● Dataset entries

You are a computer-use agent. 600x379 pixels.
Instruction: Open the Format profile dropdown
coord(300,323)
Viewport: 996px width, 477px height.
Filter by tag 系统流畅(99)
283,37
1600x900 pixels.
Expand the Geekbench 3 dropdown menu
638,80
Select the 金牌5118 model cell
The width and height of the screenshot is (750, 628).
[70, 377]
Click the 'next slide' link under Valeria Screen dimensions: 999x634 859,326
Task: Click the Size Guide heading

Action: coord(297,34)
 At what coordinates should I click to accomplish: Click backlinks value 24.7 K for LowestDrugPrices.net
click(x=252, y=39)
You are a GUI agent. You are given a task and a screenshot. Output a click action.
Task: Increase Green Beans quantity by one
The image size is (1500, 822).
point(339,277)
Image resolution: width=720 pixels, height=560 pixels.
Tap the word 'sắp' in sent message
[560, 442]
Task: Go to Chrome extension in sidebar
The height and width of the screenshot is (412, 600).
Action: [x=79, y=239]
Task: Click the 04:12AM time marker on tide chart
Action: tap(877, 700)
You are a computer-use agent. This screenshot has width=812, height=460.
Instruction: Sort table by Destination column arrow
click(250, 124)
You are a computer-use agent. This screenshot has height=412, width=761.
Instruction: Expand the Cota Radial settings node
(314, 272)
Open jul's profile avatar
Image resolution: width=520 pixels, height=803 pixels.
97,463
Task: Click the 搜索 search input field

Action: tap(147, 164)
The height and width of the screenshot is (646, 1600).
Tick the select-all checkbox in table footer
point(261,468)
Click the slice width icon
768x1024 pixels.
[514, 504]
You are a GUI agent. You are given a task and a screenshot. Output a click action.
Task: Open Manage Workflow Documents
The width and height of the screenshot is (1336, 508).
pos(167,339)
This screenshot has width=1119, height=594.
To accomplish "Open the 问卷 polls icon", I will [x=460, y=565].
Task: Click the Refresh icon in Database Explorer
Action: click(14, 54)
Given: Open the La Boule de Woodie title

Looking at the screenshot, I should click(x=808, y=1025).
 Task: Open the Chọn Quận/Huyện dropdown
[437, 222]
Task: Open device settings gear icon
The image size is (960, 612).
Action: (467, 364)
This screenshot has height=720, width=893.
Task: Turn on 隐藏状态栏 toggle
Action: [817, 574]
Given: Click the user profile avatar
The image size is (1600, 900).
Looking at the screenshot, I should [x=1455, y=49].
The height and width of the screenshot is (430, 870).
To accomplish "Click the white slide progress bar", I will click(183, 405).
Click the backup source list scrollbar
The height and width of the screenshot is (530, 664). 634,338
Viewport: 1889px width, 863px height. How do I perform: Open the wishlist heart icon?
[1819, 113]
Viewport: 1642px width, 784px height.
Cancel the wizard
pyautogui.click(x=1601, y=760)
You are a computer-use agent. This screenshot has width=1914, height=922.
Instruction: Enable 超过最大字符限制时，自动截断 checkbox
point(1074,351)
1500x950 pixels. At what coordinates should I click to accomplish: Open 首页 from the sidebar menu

● TASK TO CARRY OUT
Produce a verbatim copy of the lines from the one holding "Given: Open the La Boule de Woodie title" to the final line of the data, and nothing more.

● TASK SOLUTION
Given: Open the La Boule de Woodie title

Looking at the screenshot, I should click(x=808, y=1025).
 Task: Open the Chọn Quận/Huyện dropdown
[437, 222]
Task: Open device settings gear icon
The image size is (960, 612).
Action: (467, 364)
This screenshot has height=720, width=893.
Task: Turn on 隐藏状态栏 toggle
Action: [817, 574]
Given: Click the user profile avatar
The image size is (1600, 900).
Looking at the screenshot, I should [x=1455, y=49].
The height and width of the screenshot is (430, 870).
To accomplish "Click the white slide progress bar", I will click(183, 405).
Click the backup source list scrollbar
The height and width of the screenshot is (530, 664). 634,338
Viewport: 1889px width, 863px height. How do I perform: Open the wishlist heart icon?
[1819, 113]
Viewport: 1642px width, 784px height.
Cancel the wizard
pyautogui.click(x=1601, y=760)
You are a computer-use agent. This screenshot has width=1914, height=922.
Instruction: Enable 超过最大字符限制时，自动截断 checkbox
point(1074,351)
1500x950 pixels. At what coordinates should I click to accomplish: Open 首页 from the sidebar menu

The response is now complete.